Hydration Guidelines

I found some hydration guidelines at my gym and I thought I’d share some of the information.

How Much Water Should I Drink?

You’ll see a wide variety of numbers for water requirements for healthy adults.  When I searched for hydration guidelines for adults and found a range of recommendations.

I saw that we should drink eight 8-ounce (just shy of two liters) glasses of water per day. I saw higher and lower numbers too.

You can find calculators online that will take your weight and tell you how much water you need to consume. I found one that seemed to be hosted by some diet blogger. It said I should drink 119 ounces of water per day, which is the same as 14.9 Cups or 3.53 Liters). That seems excessive.

I’m not going to recommend a particular number but I know that I don’t drink as much water as I should. I think if you started with the 64 ounces (eight 8-cups), you’d figure out if you need more or less.

It is possible to drink too much water so don’t get carried away with your water consumption.

Benefits of Drinking Enough Water

Why should we care about how much water we consume each day? What’s the big deal?

Here’s a list of benefits that Harvard Health Publishing put out:

  • carrying nutrients and oxygen to your cells
  • flushing bacteria from your bladder
  • aiding digestion
  • preventing constipation
  • normalizing blood pressure
  • cushioning joints
  • protecting organs and tissues
  • regulating body temperature
  • maintaining electrolyte (sodium) balance

I can think of a couple of more benefits. Drinking water helps make your skin look better.

I’ve also read that drinking water can help you to lose weight.

Signs of Dehydration

The most obvious sign of dehydration is that you’re thirsty. Sometimes though, we don’t have enough fluids in our bodies and we aren’t necessarily aware of it.

Here are some signs:

  • Dry mouth and tongue
  • Irritability
  • Dark urine
  • Fatigue
  • Dry skin

I just want to point out the irritability sign. Sometimes we are dehydrated, we get cranky. But sometimes when we have eaten, we get cranky. You might try drinking a glass of water before you reach for a snack.

How to Drink More Water

Now that we’ve discussed hydration guidelines and how to tell if you’re dehydrated, lets talk about how we can increase how much we drink.

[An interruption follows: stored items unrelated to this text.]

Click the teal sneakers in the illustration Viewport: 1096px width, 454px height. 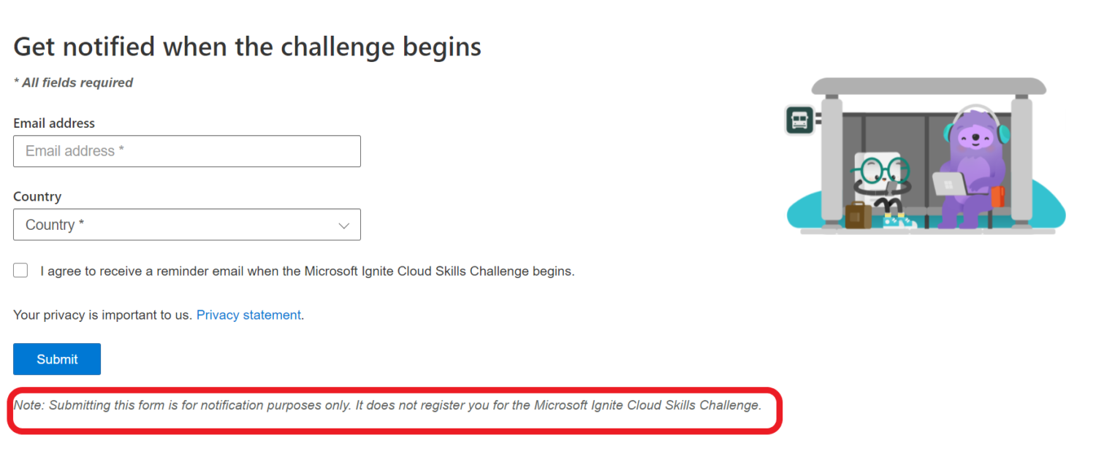point(899,221)
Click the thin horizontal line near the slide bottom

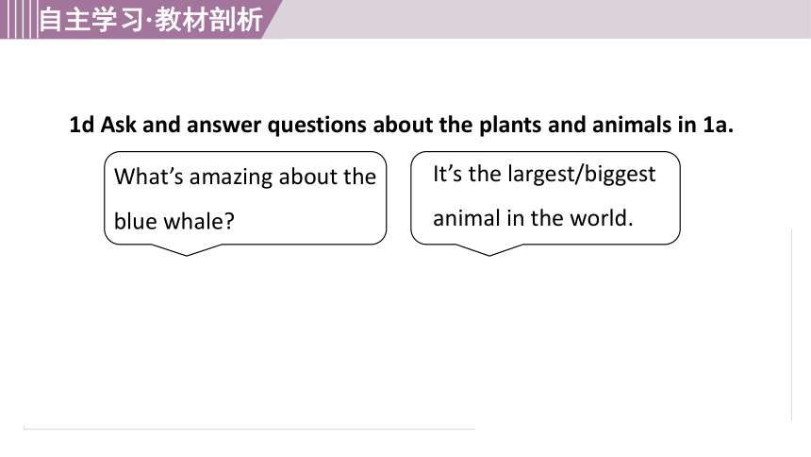pyautogui.click(x=249, y=429)
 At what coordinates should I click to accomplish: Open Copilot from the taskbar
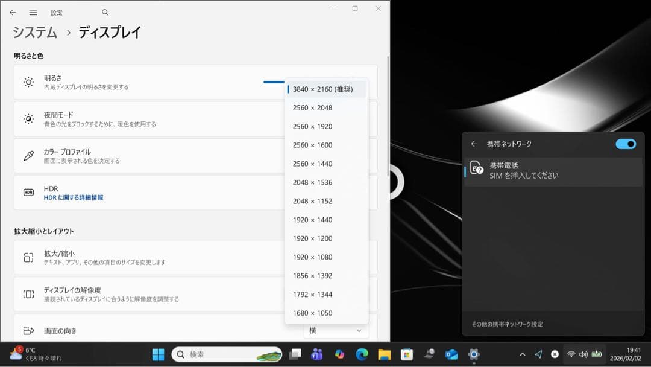[x=339, y=355]
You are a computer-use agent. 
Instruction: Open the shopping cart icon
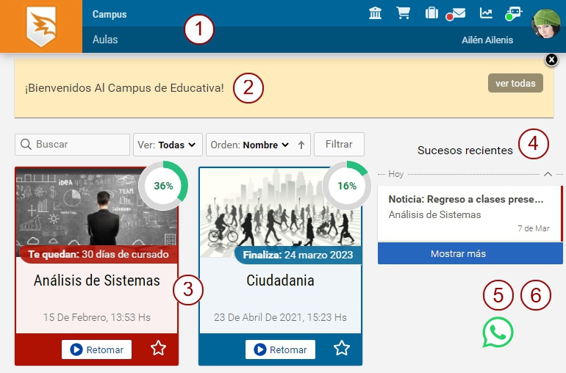403,13
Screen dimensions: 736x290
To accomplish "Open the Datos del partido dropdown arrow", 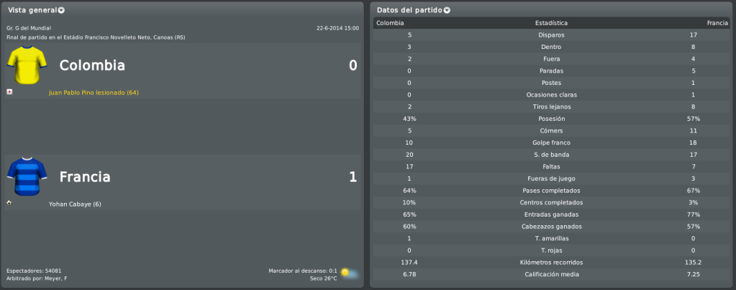I will 447,10.
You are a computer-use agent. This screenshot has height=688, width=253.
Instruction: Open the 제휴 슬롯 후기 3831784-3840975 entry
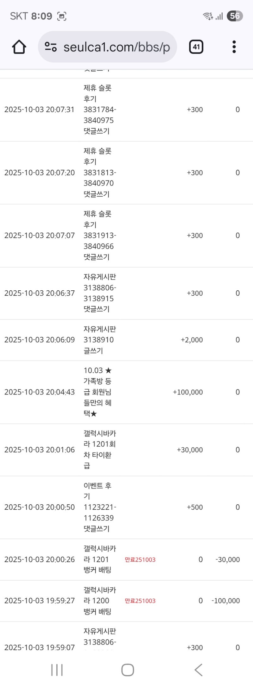pyautogui.click(x=99, y=110)
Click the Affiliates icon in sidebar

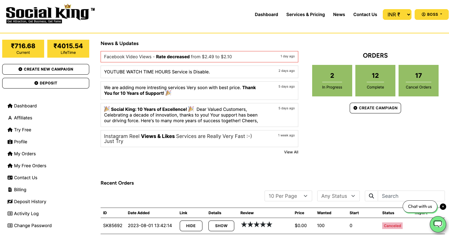pyautogui.click(x=10, y=118)
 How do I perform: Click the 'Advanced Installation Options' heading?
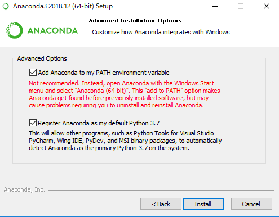click(x=135, y=21)
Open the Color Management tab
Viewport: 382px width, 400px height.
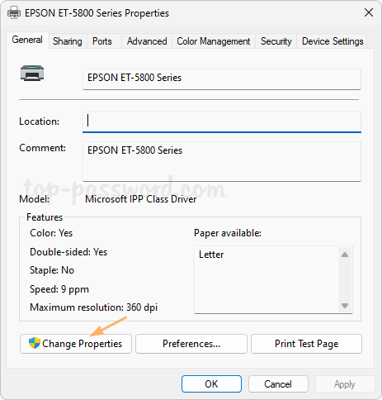(214, 41)
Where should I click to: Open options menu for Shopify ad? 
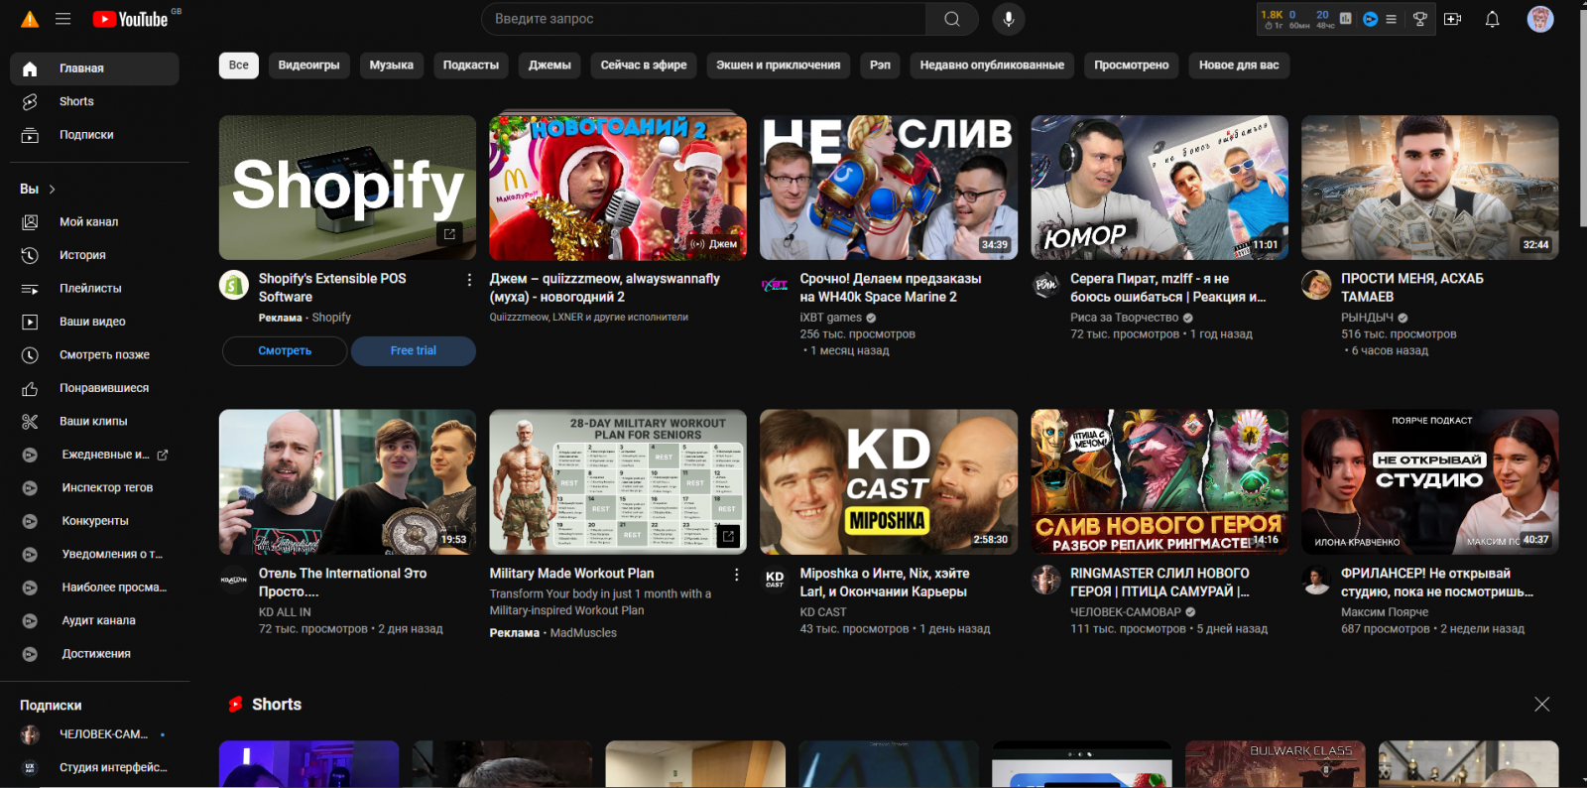469,280
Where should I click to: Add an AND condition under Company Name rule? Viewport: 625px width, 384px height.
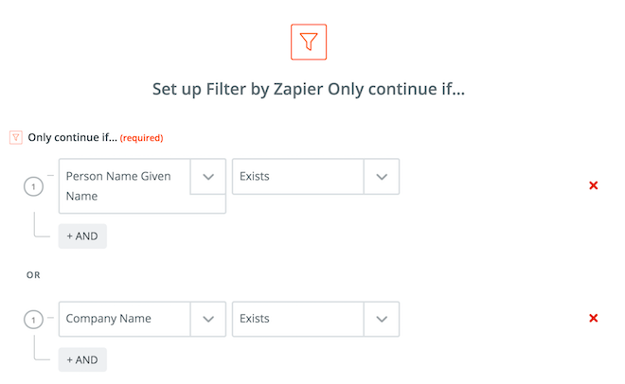click(82, 359)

Add pieces of fruit to your water. There’s the traditional lemon slice, which I like, but you can add other fruits as well. Other citrus fruits work well, as do strawberries and perhaps other berries too.

Drink water as part of your routine. Perhaps you start every day with a glass of water. Or every time you eat a meal, you also drink some water. Make water part of your daily habits.

Replace carbonated and sugary drinks with water. I suggest getting some sparkling water as a replacement. I bough a case of Perrier at Costco and I actually consider that water to be a treat, especially when I pour it into a goblet or wine glass.

Get a water bottle that tracks your progress. I’ve seen some very large water bottles out there.

Here’s something I’ve used to track my water and to be honest, I think that it was Chris who gave me this idea. I noted the size of my water bottle and then decided how many times I would need to refill it to reach my goal. If, for example, I need to refill it four times per day, I put four rubber bands around the bottle. When I filled it, I removed a rubber band. If I removed all four rubber bands, I knew that I had drunk my water for the day.

Don’t forget that some foods have a lot of water in them. Watermelon is probably the most obvious one but most fruits have a lot of water in them. Some vegetables, for example, cucumbers, are a good source of water. Also, if you drink milk, there’s water in it.

Hydration Guidelines when Exercising

I try to always have a bottle of water with me when I exercise. If nothing else, taking a drink gives me a break when I’m working out hard.

Exercise increases our need for water. Here are the American Council on Exercise (ACE) recommendations:

  • Drink 17 to 20 ounces (about half a liter) of water two to four hours prior to exercising.
  • Drink 8 ounces (about a quarter liter) of water about a half hour before exercising.
  • Drink 7-10 ounces (about a quarter liter) of water every 10 to 20 minutes during exercise.
  • Drink 8 ounces of water no more than 30 minutes after exercising.

Conclusion

It’s helpful to know how much water you’re drinking and have a sense of how much water you want to be drinking.